On Sunday, Times reporter Carl Hulse reported on the forthcoming book by former House Majority Leader Tom DeLay. The headline winked at the reader: "DeLay Sees the Reason for His Party's Loss (and, No, It Was Not Him)."Typically, Hulse can't use the L-word to describe DeLay's liberal enemies. He does note in his new book from the conservative Sentinel imprint, DeLay casts the Democrats as "evil liberal tormentors," but Hulse describes them in the usual terms, as mere "critics" and members of an "activist group that monitors" Texas Republicans.
Mr. Delay's 179-page memoir is already infuriating critics who say he has never recognized his own misconduct, how his style of politics contributed to a deterioration in House standards and the degree to which his troubles consumed House Republicans in a tough election year. One critic, Matt Angle, director of the Lone Star Project, an activist group that monitors Texas Republicans, said that in sharp contrast to the book's title, Mr. DeLay left Congress when it appeared he would have to fight for his political survival.
"DeLay titling his new book 'No Retreat, No Surrender' is like Jack Abramoff calling his memoirs 'Ethics and Honesty,' " Mr. Angle said this week. He was referring to the jailed lobbyist who had ties to Mr. DeLay.
Hulse doesn't explain Matt Angle's reasons for seeking DeLay's political destruction.

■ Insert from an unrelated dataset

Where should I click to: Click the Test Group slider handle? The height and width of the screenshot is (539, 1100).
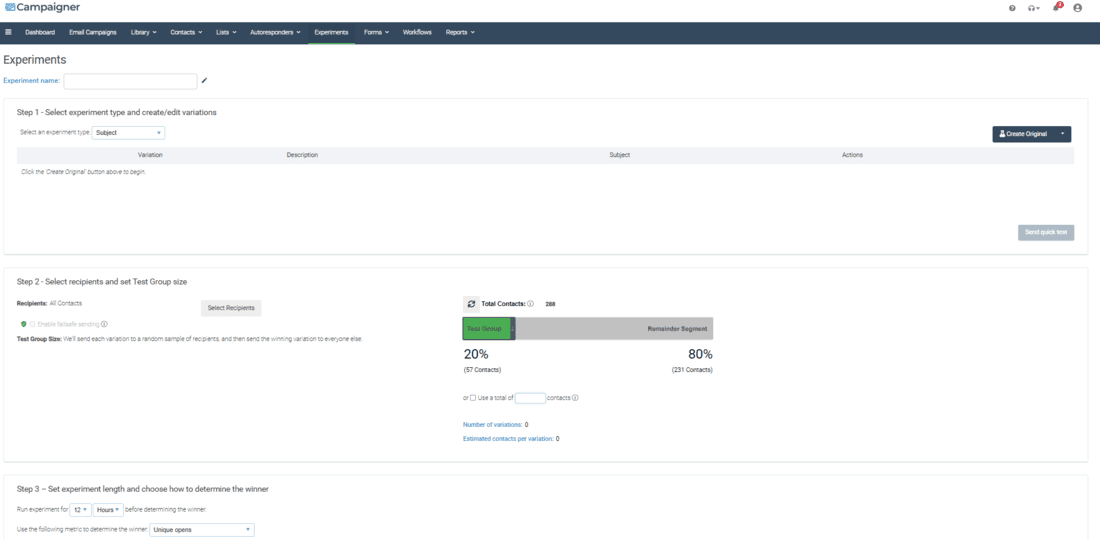point(513,329)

The Washington Post's Chris Cillizza unveiled some of that information a year ago:
A longtime political operative for Texas Democratic Rep. Martin Frost, Angle watched as Republicans rejiggered Frost's Dallas-area 24th District two years ago, forcing the powerful Democratic lawmaker to choose one of several unsavory districts in which to seek reelection in 2004. Frost ultimately chose the 32nd, which was held by Rep. Pete Sessions (R). In the most costly House election of 2004 (more than $9 million was spent by just the two candidates), Frost was defeated Frost was defeated 54 percent to 44 percent - one of four Texas Democrats to lose House seats in November 2004 (one other switched parties, and another retired).
On the outside looking in for the first time in more than two decades, Angle decided to form the Lone Star Project in early 2005, a federal political action committee that would serve as a fact-checker on the Republican Party on both the state and national levels.
It will be fun to see if DeLay's memoir mentions the Times, as when he notes "media-fed" issues (Mark Foley, anyone?) in the fall of 2006 helped cause the House GOP's decline. Hulse wouldn't leave that out, would he?